Objective ▸ Rewrite the records from the line containing "Click the Менеджер отчетов bar chart icon" up to and including the line containing "(x=1155, y=550)", replacing "Material properties" with "Material settings" and leaving everything else unchanged. Omit the pictures from your answer.

** Begin **

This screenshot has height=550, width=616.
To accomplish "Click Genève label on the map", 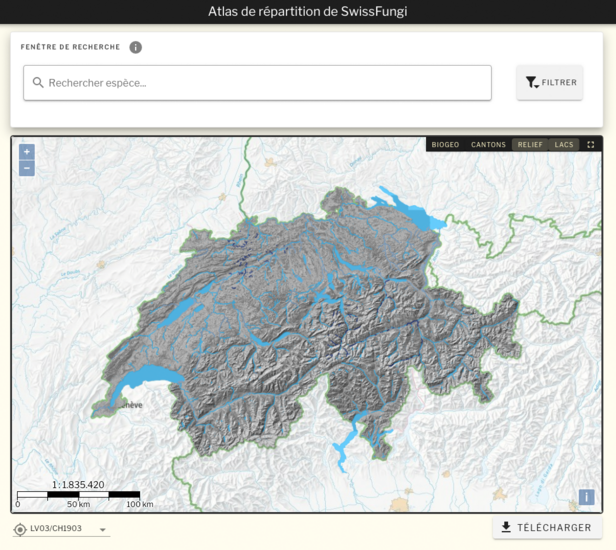I will tap(128, 405).
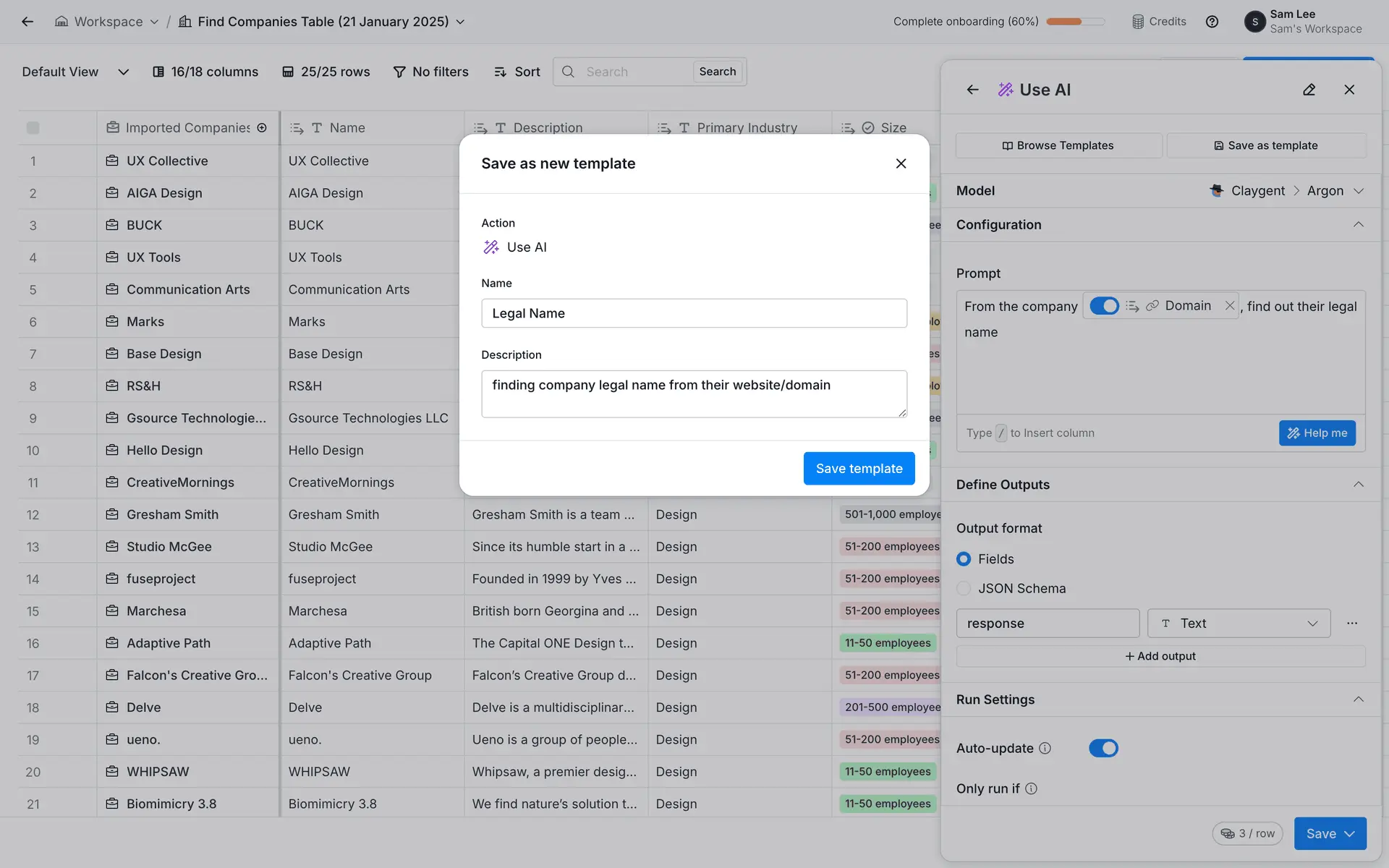Click the Auto-update info icon
The height and width of the screenshot is (868, 1389).
[1045, 748]
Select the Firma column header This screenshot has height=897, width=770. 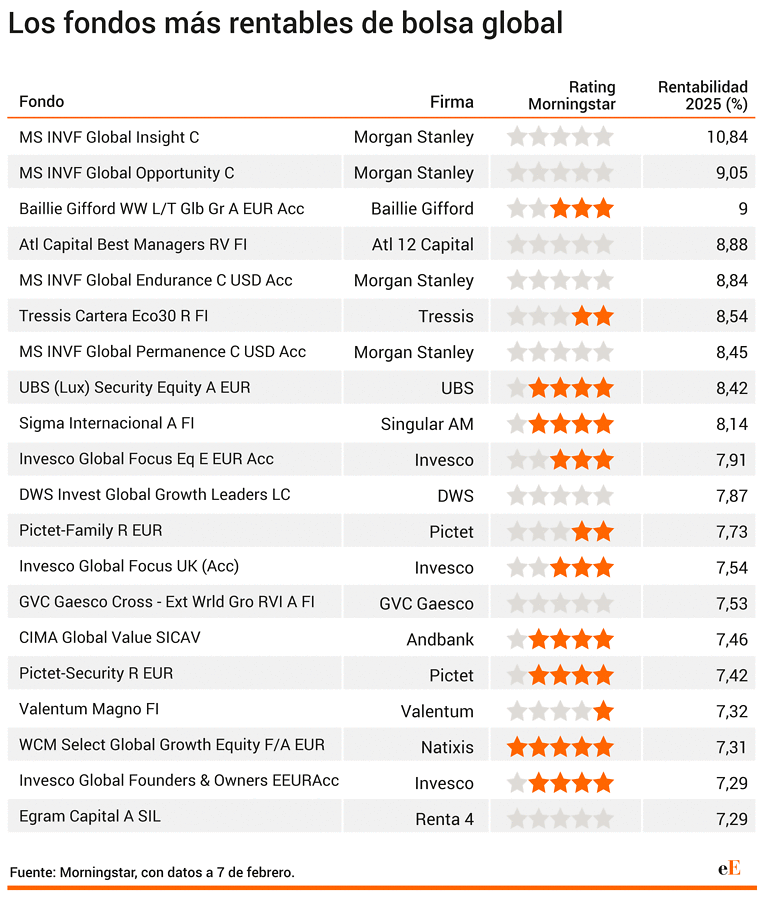tap(451, 102)
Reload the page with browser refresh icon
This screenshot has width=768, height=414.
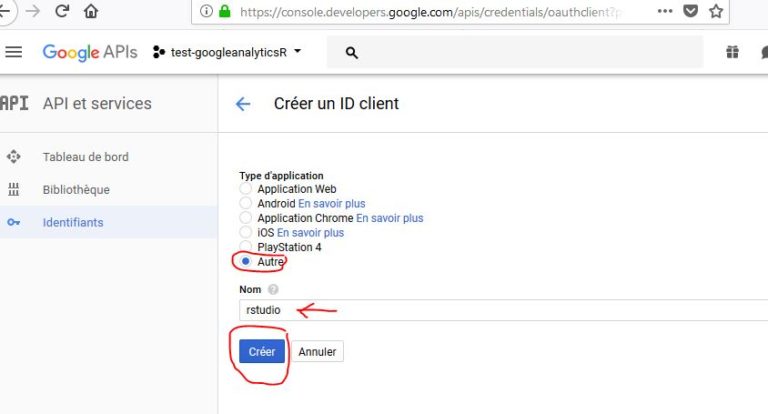click(x=62, y=11)
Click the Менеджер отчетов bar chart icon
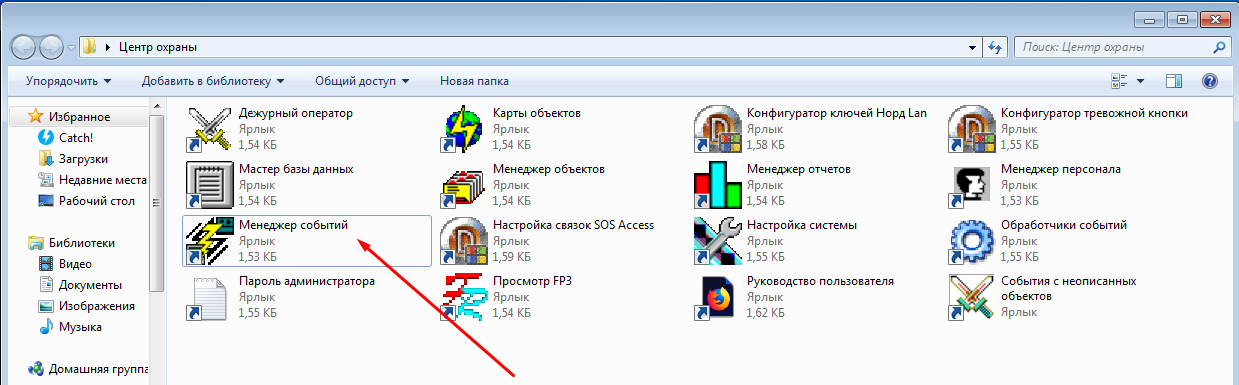The width and height of the screenshot is (1239, 385). pyautogui.click(x=717, y=185)
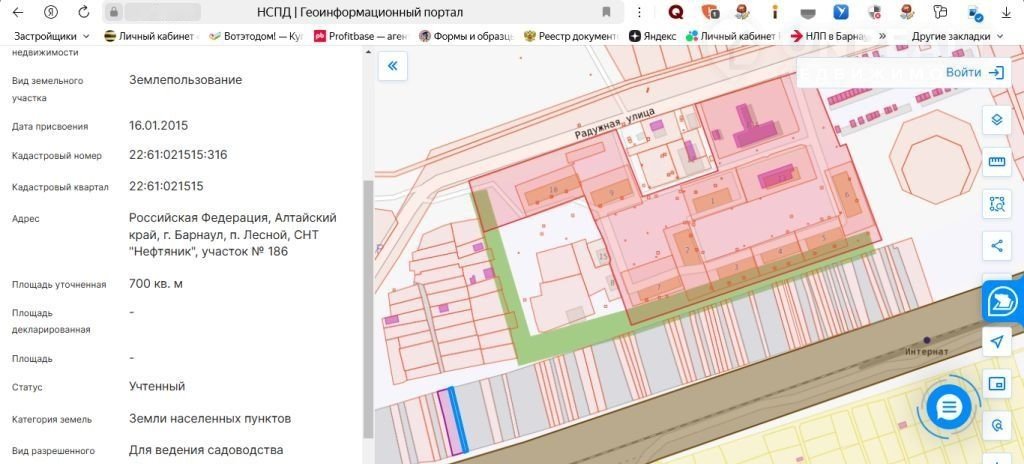Image resolution: width=1024 pixels, height=464 pixels.
Task: Activate the search-in-area selection tool
Action: coord(996,204)
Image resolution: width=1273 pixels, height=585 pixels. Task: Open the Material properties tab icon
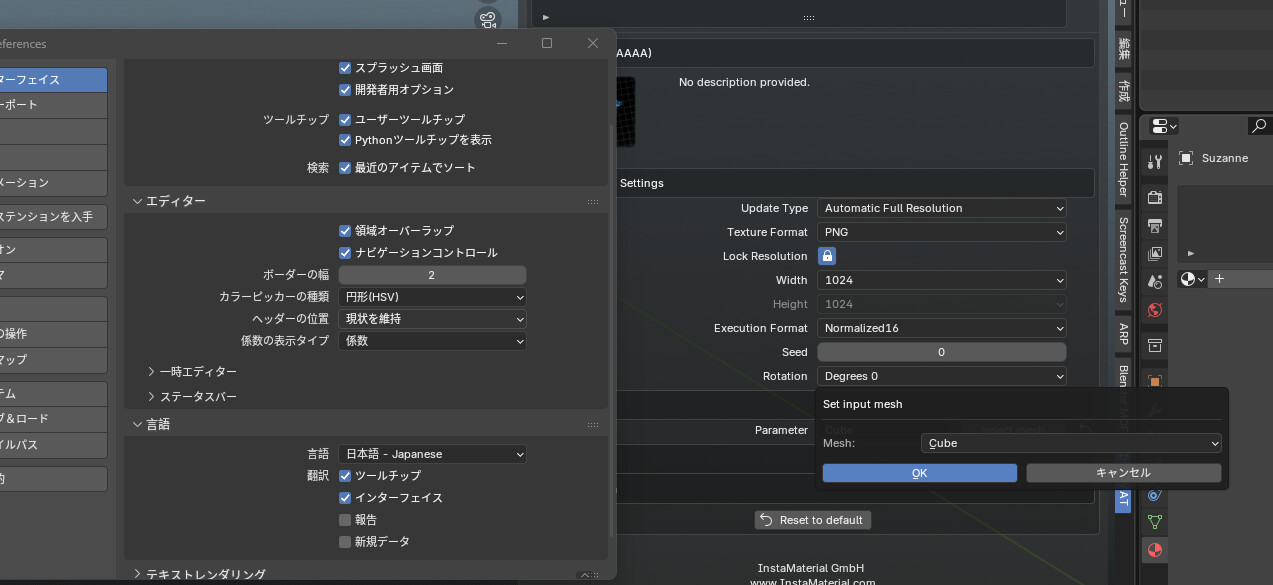(x=1155, y=550)
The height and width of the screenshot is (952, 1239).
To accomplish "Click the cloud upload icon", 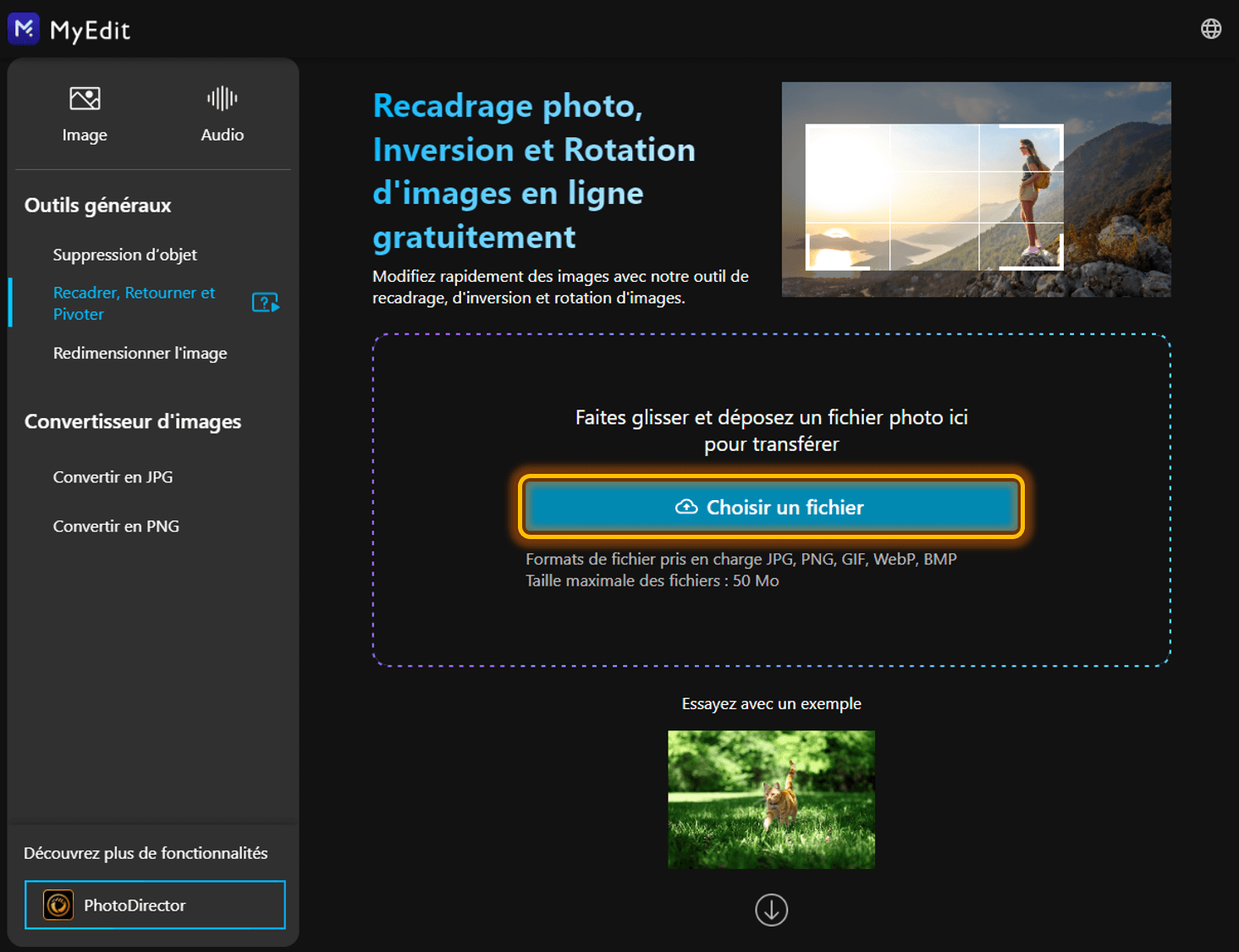I will (x=686, y=507).
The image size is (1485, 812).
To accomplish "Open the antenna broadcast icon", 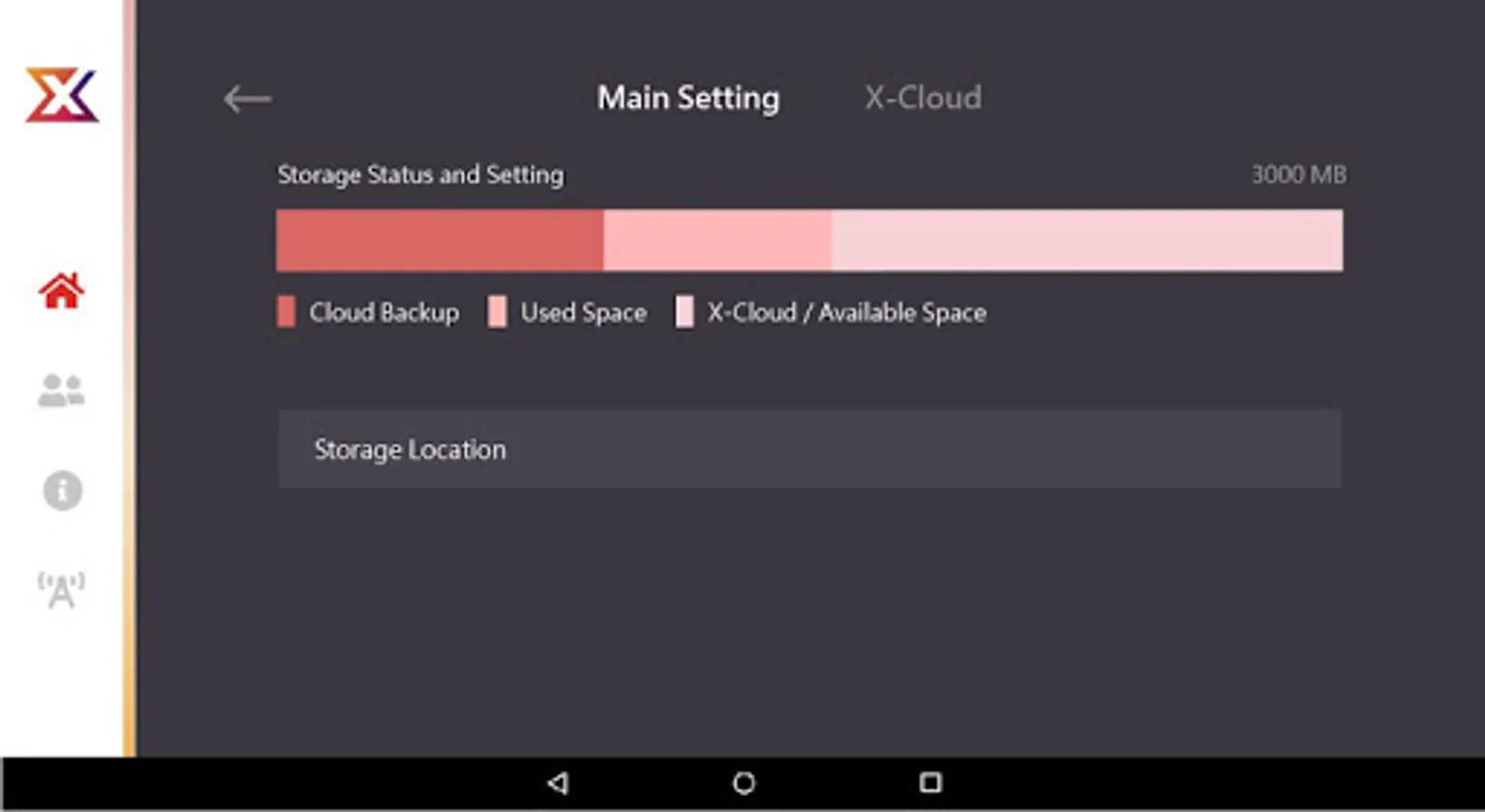I will 61,590.
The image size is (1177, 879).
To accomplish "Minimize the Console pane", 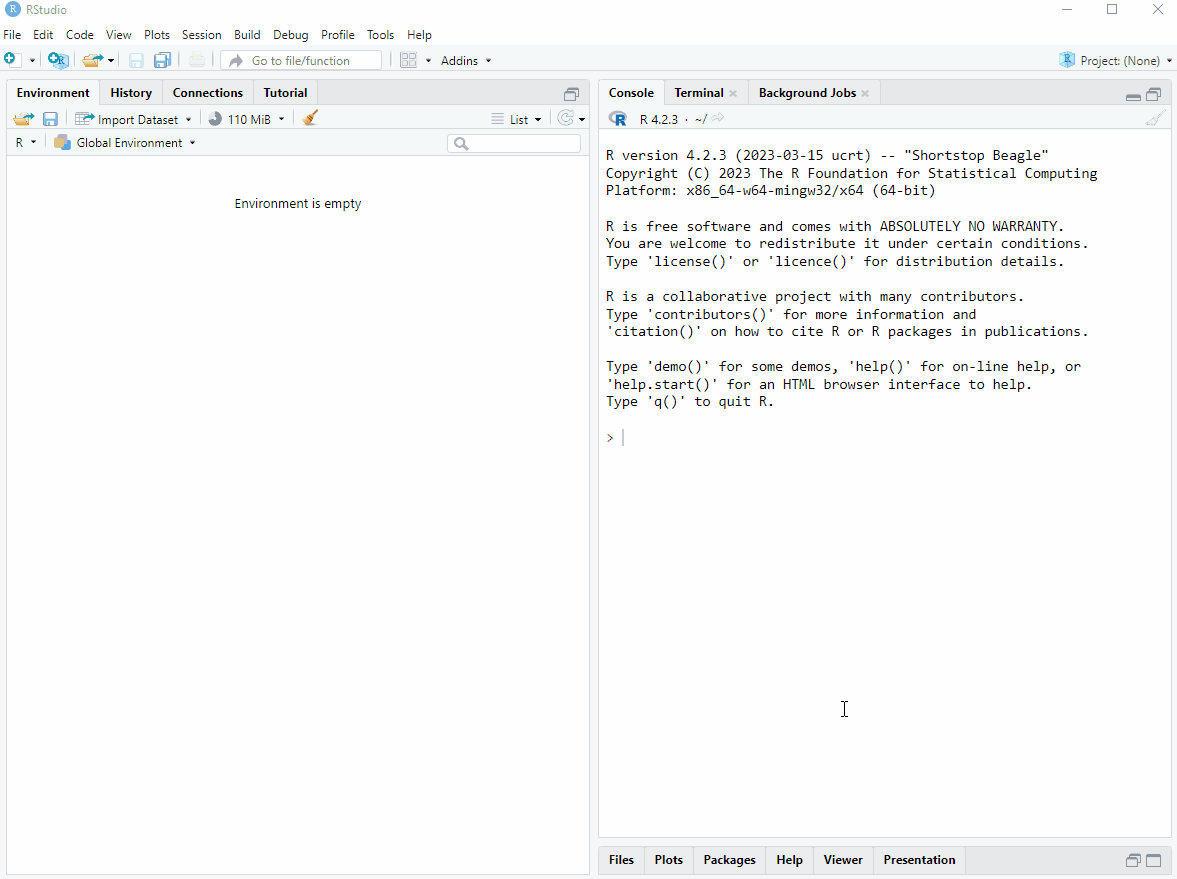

** End **

Result of this task ▸
Click the Менеджер отчетов bar chart icon
The width and height of the screenshot is (1239, 385). pyautogui.click(x=717, y=185)
Image resolution: width=1024 pixels, height=464 pixels.
Task: Activate the search-in-area selection tool
Action: coord(996,204)
Image resolution: width=1273 pixels, height=585 pixels. Task: Open the Material settings tab icon
(x=1155, y=550)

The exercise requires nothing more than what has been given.